■ **DOCUMENT EXTRACT**:

Stat Analysis

Recommended Posts

Not sure if this belongs in the Physics or Math forum. I'm leaning towards Math more.

Say, when scientists do experiments, record data, and come up wtih a formula, how do they prove that the formula is correct? I'm talking about those formulae that cannot be mathematically derived. One example might by Hooke's Law.There will inevitably be some error so how do they prove, besides just looking at the graph, that the formula should still stand in spite of the errors affecting the data? I know that they can't prove that the formulae is 100% true, but they can show, using statistical analysis that the formula is highly unlikely to be untrue. My question is, HOW?

Say I've been experimenting on Hooke's Law F=-kx with a spring, a ruler, and some masses. There will be imprecision and random errors from the ruler. And if I collect the data, plot it, it will not assume the shape of a perfect line. So my question is: how do I know that I should fit a linear regression to it? How can I prove that it is very likely to be a linear relationship and not some other, like an exponential relationship? I look at the graph, yes, it looks linear, but how do I prove on paper or with a software mathematically that it is highly likely that this is a linear relationship?

Thanks a lot.

Share on other sites

I don't know about that particular equation you speak about but in general there is no 100% certainty that an equation is correct, it has just managed to stand up against experimental data better than any contenders.

And it is not always a case that such equations cannot be derived from simpler premises. I found it interesting that newton's law of cooling and equations for motion etc can all be derived from very simple differential equations.

Share on other sites

Okay, let's make the scenario into deciding whether there is a linear relationship.

However, after you plot your points there are usually some high-degree polynomial curves (with some extremely strange coefficients) that fit the points better than a line. Of course a line looks pretty close to the data, but then the higher-degree polynomials are even closer. Say we know that the relationship is indeed linear, and the higher-degree polynomials are caused by inevitable random errors in the sample. It looks linear, but a high-degree polynomial can fit more points than the line. In this case, how can we show that the relationship is indeed linear despite the fact that a high-degree polynomial curve fit the data points better?

Share on other sites

Okay, let's make the scenario into deciding whether there is a linear relationship.

However, after you plot your points there are usually some high-degree polynomial curves (with some extremely strange coefficients) that fit the points better than a line. Of course a line looks pretty close to the data, but then the higher-degree polynomials are even closer. Say we know that the relationship is indeed linear, and the higher-degree polynomials are caused by inevitable random errors in the sample. It looks linear, but a high-degree polynomial can fit more points than the line. In this case, how can we show that the relationship is indeed linear despite the fact that a high-degree polynomial curve fit the data points better?

You can fit anything to a polynomial of sufficient order, so that's really a non-starter — it's ad-hoc. You want a minimum of free parameters. If you have a model already, you fit to it and see if it's reasonable. If you have no clue about the relationship, you go with the standards: linear, quadratic or exponential. You don't pull out a 23rd degree polynomial just because it fits well.

■ **STATED GOAL A**:
In the forum thread on statistical analysis, reproduce the passage from "Say, when scientists" to "question is, HOW?" with "statistical analysis" changed to "statistical testing".
■ **STATED GOAL B**:
According to the forum thread on statistical analysis, what equipment did the poster use to experiment on Hooke's Law?
■ **STATED GOAL C**:
Translate this sentence from the forum thread on statistical analysis into Spanish: "You want a minimum of free parameters."

■ **SUPPLIED MATERIAL**:
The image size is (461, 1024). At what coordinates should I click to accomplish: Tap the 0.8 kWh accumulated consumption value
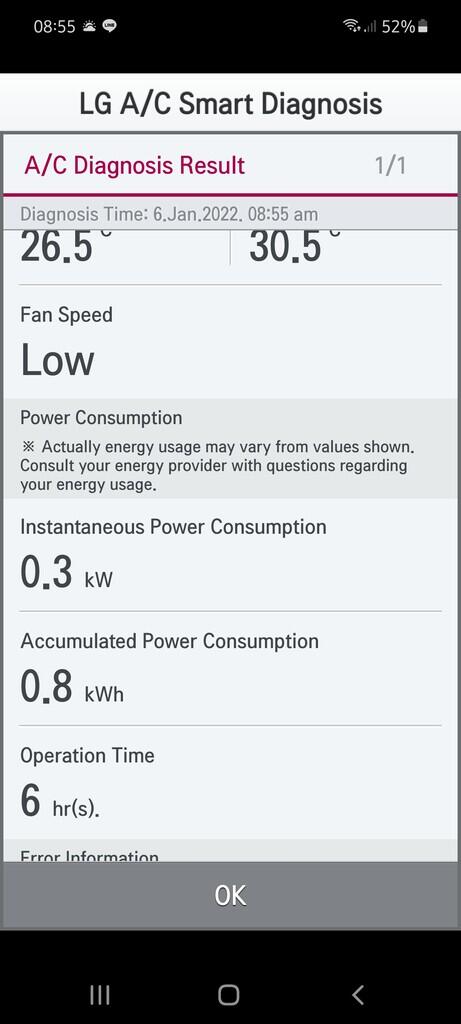(72, 687)
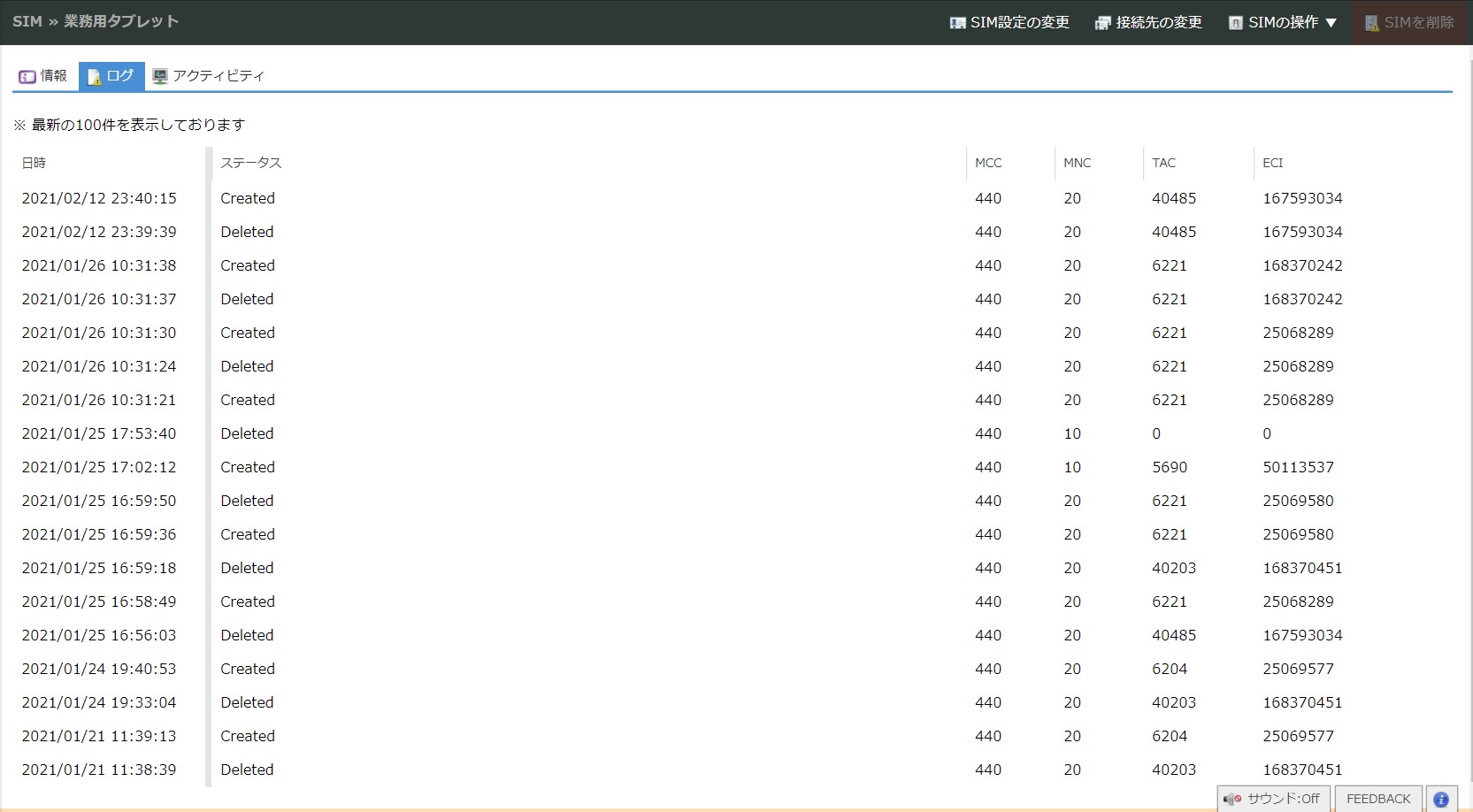This screenshot has height=812, width=1473.
Task: Click the アクティビティ monitor icon
Action: click(160, 77)
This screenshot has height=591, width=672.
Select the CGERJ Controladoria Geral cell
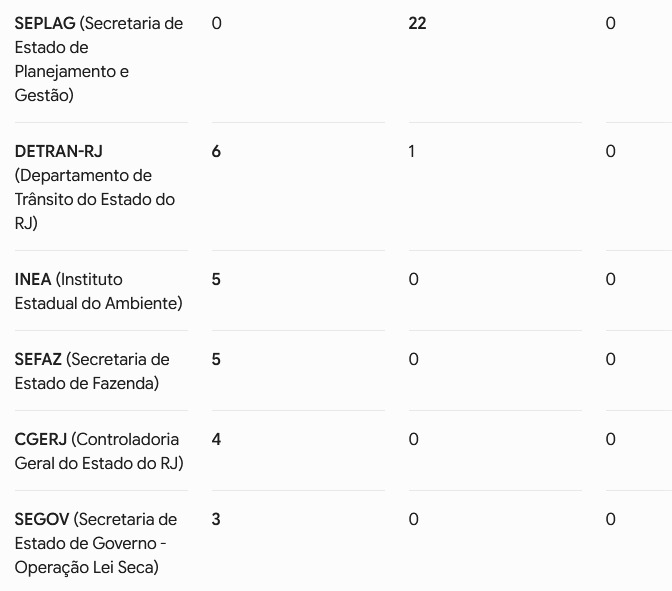click(x=99, y=451)
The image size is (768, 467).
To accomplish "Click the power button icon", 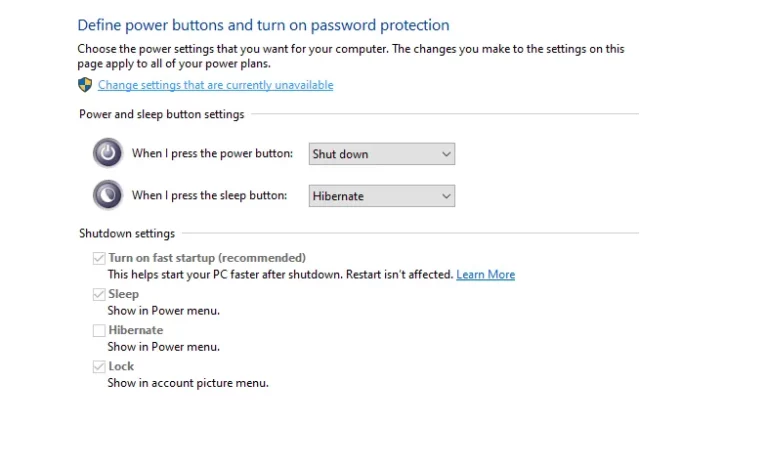I will [108, 153].

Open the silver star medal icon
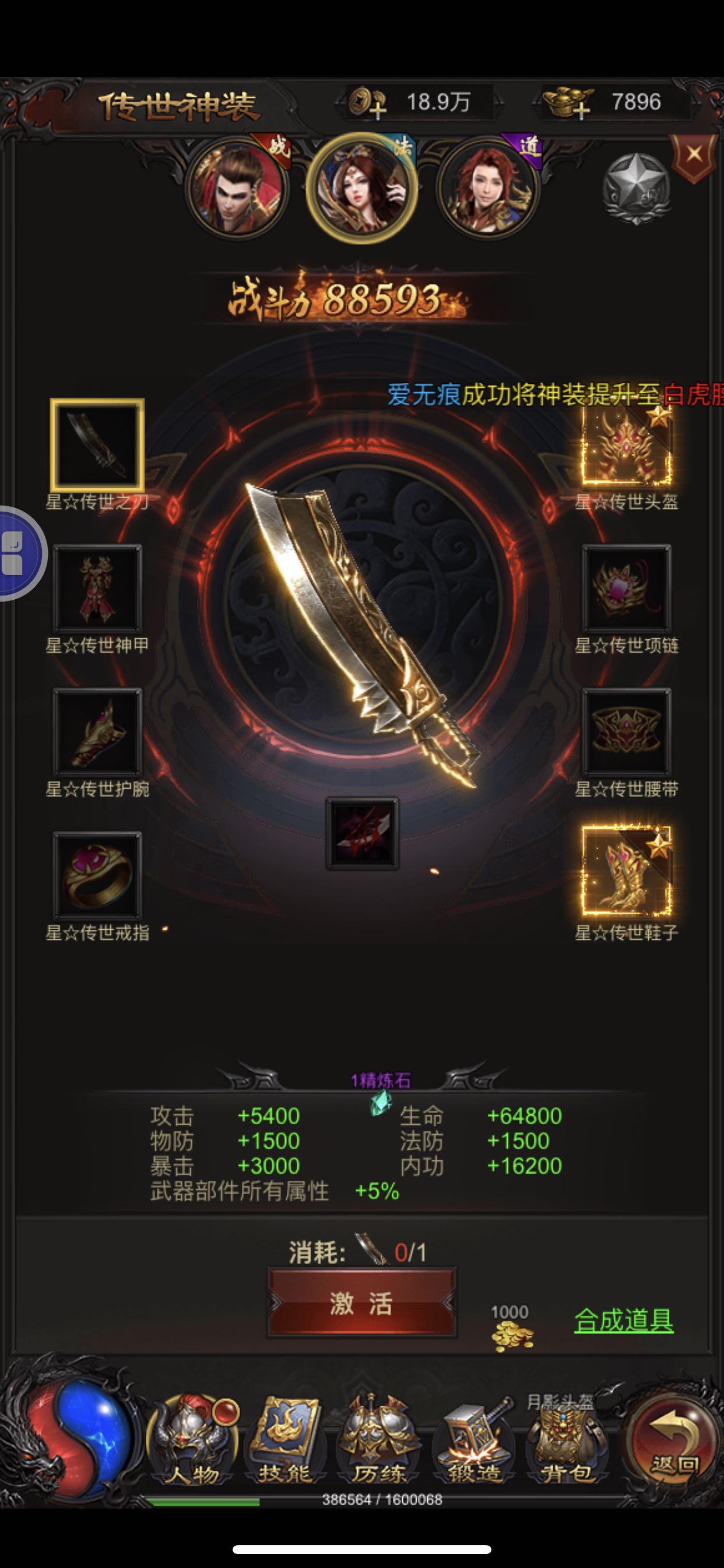pyautogui.click(x=637, y=188)
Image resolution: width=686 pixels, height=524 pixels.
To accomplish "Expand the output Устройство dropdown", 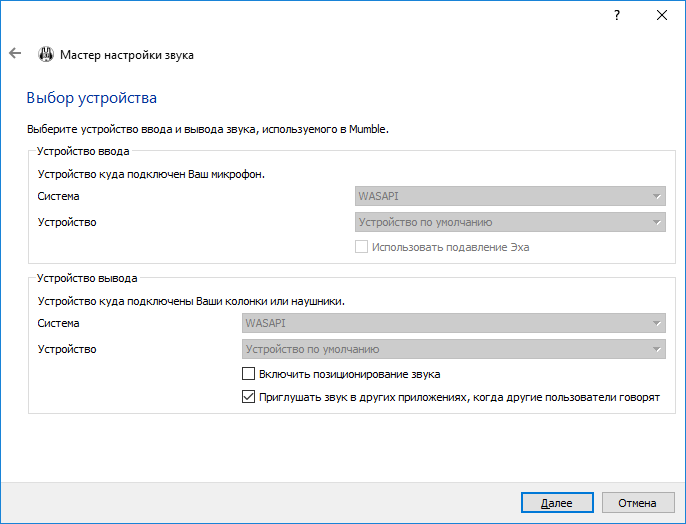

■ **CORRECT RESPONSE A**:
Say, when scientists do experiments, record data, and come up wtih a formula, how do they prove that the formula is correct? I'm talking about those formulae that cannot be mathematically derived. One example might by Hooke's Law.There will inevitably be some error so how do they prove, besides just looking at the graph, that the formula should still stand in spite of the errors affecting the data? I know that they can't prove that the formulae is 100% true, but they can show, using statistical testing that the formula is highly unlikely to be untrue. My question is, HOW?

■ **CORRECT RESPONSE B**:
A spring, a ruler, and some masses.

■ **CORRECT RESPONSE C**:
Lo que se quiere es un mínimo de parámetros libres.